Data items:
◆ ◆ ◆

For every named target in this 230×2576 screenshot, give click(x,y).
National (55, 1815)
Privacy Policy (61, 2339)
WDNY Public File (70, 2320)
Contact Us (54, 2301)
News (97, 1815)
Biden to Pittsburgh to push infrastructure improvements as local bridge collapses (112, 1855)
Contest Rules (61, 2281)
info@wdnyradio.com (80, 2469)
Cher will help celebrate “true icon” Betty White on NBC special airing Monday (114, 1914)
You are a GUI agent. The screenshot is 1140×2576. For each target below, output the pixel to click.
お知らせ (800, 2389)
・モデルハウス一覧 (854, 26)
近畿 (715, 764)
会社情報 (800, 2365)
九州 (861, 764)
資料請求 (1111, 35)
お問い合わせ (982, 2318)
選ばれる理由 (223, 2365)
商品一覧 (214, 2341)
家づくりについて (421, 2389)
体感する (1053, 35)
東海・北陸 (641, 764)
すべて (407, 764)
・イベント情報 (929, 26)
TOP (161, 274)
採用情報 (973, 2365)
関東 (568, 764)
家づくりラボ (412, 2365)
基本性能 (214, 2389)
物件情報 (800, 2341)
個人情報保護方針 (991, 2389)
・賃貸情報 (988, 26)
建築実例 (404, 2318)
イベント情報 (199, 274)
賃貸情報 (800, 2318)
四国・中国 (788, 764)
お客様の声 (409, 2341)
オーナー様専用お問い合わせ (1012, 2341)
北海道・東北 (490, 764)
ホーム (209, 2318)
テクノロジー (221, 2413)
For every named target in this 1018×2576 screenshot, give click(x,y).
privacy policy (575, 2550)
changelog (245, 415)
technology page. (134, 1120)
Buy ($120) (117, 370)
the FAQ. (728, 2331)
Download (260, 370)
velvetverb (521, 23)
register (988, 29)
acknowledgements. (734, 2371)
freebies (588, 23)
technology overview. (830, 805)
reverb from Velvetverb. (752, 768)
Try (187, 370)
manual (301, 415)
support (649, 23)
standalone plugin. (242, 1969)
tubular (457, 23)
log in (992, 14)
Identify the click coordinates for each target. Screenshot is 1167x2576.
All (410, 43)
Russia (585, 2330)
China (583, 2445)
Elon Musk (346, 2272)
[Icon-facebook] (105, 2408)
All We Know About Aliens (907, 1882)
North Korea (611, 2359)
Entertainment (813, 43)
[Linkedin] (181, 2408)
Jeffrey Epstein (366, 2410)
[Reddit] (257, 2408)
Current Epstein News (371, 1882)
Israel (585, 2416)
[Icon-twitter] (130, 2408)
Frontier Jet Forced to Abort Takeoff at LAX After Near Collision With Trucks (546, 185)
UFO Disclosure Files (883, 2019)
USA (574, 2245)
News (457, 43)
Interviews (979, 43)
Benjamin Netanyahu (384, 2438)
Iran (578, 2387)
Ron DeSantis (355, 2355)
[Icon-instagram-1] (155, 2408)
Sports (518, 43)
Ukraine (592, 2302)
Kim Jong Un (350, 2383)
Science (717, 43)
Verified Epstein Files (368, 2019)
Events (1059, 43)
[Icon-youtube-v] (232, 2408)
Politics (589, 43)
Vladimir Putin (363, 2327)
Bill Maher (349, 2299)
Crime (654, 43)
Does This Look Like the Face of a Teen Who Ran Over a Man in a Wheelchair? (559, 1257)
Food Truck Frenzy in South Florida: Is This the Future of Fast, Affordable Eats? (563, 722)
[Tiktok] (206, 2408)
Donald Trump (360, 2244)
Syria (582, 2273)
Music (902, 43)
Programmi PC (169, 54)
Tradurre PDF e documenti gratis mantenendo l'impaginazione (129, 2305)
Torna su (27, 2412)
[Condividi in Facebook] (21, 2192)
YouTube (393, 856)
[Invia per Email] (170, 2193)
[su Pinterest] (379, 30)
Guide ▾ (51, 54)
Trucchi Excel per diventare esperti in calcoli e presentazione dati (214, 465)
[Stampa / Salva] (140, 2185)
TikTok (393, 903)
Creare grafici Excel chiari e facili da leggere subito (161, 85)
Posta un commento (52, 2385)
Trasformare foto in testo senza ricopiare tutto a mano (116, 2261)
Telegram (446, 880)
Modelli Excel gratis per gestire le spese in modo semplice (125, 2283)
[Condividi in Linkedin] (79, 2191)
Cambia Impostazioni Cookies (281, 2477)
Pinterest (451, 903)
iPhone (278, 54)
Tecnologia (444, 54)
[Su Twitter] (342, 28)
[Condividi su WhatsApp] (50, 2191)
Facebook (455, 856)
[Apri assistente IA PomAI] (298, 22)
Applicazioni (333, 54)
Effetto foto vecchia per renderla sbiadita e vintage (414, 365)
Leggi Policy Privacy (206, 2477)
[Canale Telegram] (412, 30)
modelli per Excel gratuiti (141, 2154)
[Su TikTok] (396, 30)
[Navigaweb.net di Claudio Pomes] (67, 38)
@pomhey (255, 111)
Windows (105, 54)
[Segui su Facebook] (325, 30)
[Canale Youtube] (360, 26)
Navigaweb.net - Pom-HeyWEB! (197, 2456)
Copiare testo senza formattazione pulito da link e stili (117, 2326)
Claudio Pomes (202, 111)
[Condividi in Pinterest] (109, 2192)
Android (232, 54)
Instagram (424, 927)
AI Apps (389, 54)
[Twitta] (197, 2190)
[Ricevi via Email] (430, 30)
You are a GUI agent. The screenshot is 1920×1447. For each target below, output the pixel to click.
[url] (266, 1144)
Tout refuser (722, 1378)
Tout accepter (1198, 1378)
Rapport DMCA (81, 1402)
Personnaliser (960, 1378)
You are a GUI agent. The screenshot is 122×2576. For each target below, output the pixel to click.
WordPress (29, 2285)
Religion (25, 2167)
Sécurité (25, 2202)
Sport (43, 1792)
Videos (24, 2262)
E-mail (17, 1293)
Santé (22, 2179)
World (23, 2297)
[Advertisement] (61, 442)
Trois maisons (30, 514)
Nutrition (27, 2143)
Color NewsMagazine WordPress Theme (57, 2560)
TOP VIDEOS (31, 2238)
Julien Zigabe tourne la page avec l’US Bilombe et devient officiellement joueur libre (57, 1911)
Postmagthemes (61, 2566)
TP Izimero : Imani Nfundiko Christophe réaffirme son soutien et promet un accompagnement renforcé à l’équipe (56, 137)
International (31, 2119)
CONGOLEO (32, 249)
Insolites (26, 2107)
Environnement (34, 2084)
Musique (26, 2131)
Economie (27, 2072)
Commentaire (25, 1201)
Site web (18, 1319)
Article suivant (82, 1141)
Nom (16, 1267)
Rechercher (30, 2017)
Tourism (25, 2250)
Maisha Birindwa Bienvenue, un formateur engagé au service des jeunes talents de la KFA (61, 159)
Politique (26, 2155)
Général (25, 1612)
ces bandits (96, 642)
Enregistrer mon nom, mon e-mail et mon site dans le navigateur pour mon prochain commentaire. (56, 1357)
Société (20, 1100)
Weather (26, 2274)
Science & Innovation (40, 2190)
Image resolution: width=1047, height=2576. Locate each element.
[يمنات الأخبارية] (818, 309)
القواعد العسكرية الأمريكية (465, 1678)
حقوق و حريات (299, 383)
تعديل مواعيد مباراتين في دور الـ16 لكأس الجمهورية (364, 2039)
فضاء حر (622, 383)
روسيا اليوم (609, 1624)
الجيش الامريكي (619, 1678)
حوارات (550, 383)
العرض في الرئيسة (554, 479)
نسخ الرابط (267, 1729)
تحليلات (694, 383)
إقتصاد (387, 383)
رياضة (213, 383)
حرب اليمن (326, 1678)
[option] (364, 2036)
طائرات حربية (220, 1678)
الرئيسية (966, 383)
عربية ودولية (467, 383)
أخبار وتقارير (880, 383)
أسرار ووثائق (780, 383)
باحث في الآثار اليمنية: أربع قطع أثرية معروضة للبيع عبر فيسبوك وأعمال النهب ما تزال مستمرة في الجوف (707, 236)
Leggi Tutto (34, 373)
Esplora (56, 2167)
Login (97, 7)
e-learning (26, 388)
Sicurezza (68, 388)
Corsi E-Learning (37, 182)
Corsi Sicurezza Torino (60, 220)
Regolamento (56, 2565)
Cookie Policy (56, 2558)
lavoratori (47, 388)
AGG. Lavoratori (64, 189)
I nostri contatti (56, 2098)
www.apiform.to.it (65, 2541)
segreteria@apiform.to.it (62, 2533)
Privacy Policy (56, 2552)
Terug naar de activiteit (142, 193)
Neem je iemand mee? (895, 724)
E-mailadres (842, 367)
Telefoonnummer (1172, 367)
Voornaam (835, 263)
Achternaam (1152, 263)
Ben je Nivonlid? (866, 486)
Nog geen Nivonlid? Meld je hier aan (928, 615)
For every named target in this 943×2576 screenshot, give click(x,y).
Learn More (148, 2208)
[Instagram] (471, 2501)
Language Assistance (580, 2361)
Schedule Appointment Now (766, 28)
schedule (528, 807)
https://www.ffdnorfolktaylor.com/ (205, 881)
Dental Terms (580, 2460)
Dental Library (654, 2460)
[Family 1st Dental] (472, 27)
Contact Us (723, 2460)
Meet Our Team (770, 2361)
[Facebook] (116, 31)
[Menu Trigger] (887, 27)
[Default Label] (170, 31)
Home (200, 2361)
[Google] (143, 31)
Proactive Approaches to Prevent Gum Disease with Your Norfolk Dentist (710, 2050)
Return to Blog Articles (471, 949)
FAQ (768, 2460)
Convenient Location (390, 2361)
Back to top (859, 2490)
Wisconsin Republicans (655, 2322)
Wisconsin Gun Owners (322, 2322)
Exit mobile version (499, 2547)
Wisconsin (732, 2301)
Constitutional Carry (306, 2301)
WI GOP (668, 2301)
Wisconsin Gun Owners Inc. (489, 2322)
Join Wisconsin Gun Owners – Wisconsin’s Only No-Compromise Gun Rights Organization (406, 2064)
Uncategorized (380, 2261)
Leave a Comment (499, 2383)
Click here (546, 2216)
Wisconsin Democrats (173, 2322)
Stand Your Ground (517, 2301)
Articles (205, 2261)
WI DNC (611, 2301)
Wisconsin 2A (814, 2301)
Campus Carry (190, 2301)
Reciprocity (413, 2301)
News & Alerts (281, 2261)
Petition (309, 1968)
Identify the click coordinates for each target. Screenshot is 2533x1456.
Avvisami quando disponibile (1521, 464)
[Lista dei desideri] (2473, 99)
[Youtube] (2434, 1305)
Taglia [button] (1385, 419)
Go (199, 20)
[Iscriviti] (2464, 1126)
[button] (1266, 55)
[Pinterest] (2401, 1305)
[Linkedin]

◆ ◆ ◆

* **What the exercise asks**
Could you retype exactly the lines above, starting at the line that contains "[Condividi in Linkedin] (79, 2191)" and ending at the line that contains "TOP VIDEOS (31, 2238)", and nothing more?

* **Response**
[Condividi in Linkedin] (79, 2191)
Cambia Impostazioni Cookies (281, 2477)
Pinterest (451, 903)
iPhone (278, 54)
Tecnologia (444, 54)
[Su Twitter] (342, 28)
[Condividi su WhatsApp] (50, 2191)
Facebook (455, 856)
[Apri assistente IA PomAI] (298, 22)
Applicazioni (333, 54)
Effetto foto vecchia per renderla sbiadita e vintage (414, 365)
Leggi Policy Privacy (206, 2477)
[Canale Telegram] (412, 30)
modelli per Excel gratuiti (141, 2154)
[Su TikTok] (396, 30)
[Navigaweb.net di Claudio Pomes] (67, 38)
@pomhey (255, 111)
Windows (105, 54)
[Segui su Facebook] (325, 30)
[Canale Youtube] (360, 26)
Navigaweb.net - Pom-HeyWEB! (197, 2456)
Copiare testo senza formattazione pulito da link e stili (117, 2326)
Claudio Pomes (202, 111)
[Condividi in Pinterest] (109, 2192)
Android (232, 54)
Instagram (424, 927)
AI Apps (389, 54)
[Twitta] (197, 2190)
[Ricevi via Email] (430, 30)
You are a GUI agent. The screenshot is 1920×1447. For each target below, output the pixel to click.
[url] (266, 1144)
Tout refuser (722, 1378)
Tout accepter (1198, 1378)
Rapport DMCA (81, 1402)
Personnaliser (960, 1378)
You are a GUI agent. The screenshot is 122×2576. For each target below, output the pixel to click.
WordPress (29, 2285)
Religion (25, 2167)
Sécurité (25, 2202)
Sport (43, 1792)
Videos (24, 2262)
E-mail (17, 1293)
Santé (22, 2179)
World (23, 2297)
[Advertisement] (61, 442)
Trois maisons (30, 514)
Nutrition (27, 2143)
Color NewsMagazine WordPress Theme (57, 2560)
TOP VIDEOS (31, 2238)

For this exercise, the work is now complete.